SOURCE RECORDS:
────────────────────────────────────────
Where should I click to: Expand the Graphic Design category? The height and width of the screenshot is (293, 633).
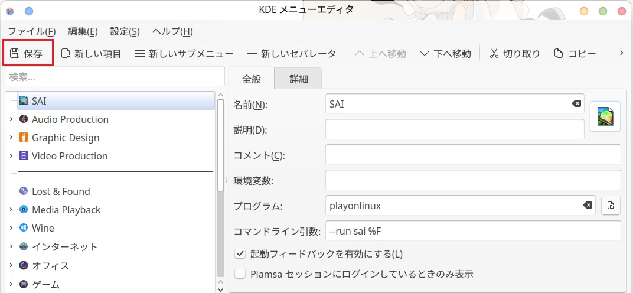(x=11, y=138)
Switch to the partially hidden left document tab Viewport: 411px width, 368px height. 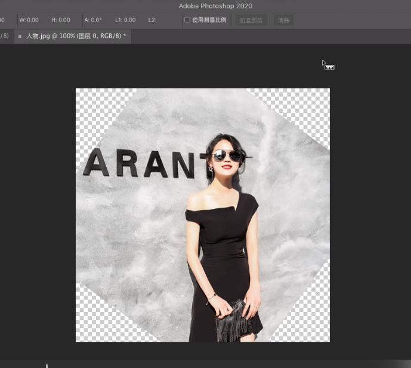click(4, 36)
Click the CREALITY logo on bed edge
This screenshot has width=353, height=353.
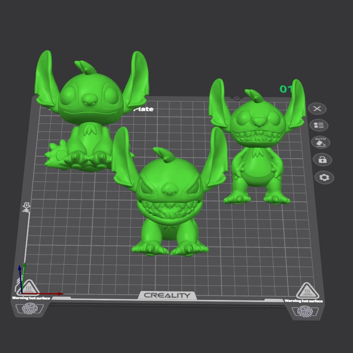point(167,295)
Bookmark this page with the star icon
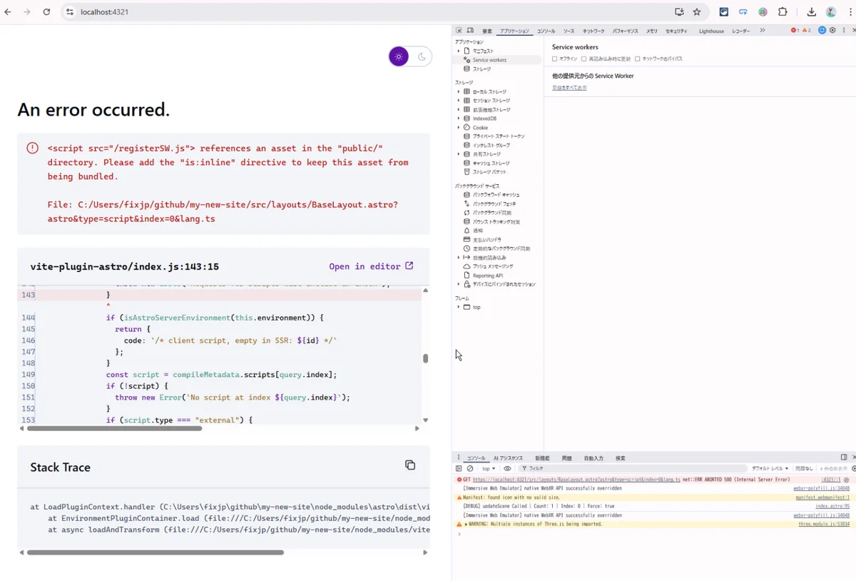Image resolution: width=856 pixels, height=581 pixels. click(x=697, y=12)
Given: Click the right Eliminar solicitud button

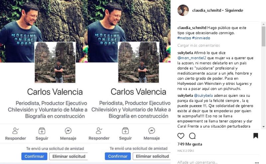Looking at the screenshot, I should point(152,156).
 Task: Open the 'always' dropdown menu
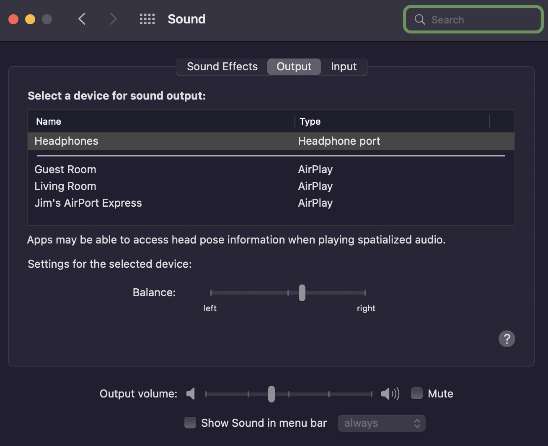[x=381, y=423]
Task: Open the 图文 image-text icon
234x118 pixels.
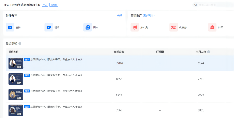Action: [x=87, y=27]
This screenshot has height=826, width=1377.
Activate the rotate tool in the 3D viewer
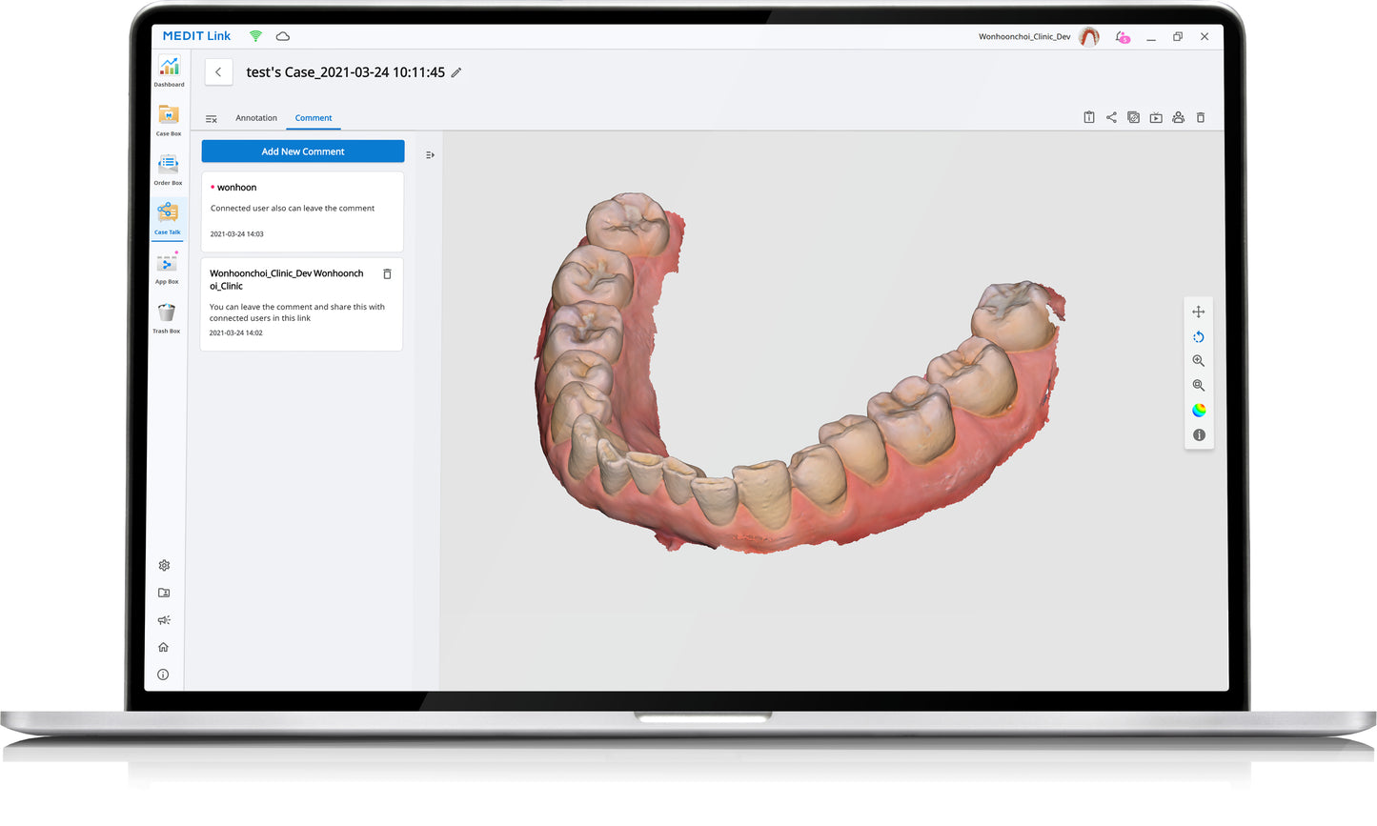point(1198,336)
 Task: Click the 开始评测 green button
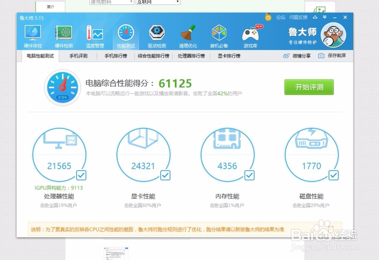coord(309,87)
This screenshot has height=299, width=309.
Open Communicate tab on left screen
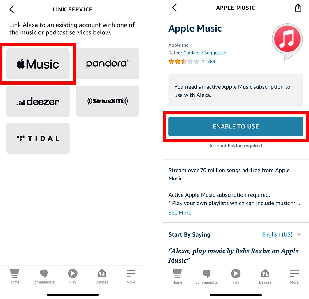click(x=43, y=276)
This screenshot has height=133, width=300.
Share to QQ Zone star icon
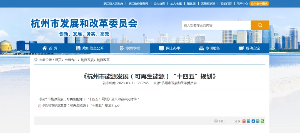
────────────────────────────────────────
OBJECTIVE: Recast the stretch of the data from the line containing "Task: Open the 'always' dropdown menu" through the line containing "coord(309,87)" as a numbered list, omitting any blank lines. Leave the pictures out of the answer.

WRITTEN SOLUTION:
1.  Task: Open the 'always' dropdown menu
2. [x=381, y=423]
3. Task: Open the 图文 image-text icon
4. 234x118 pixels.
5. Action: [x=87, y=27]
6. This screenshot has height=826, width=1377.
7. Activate the rotate tool in the 3D viewer
8. point(1198,336)
9.  Task: Click the 开始评测 green button
10. coord(309,87)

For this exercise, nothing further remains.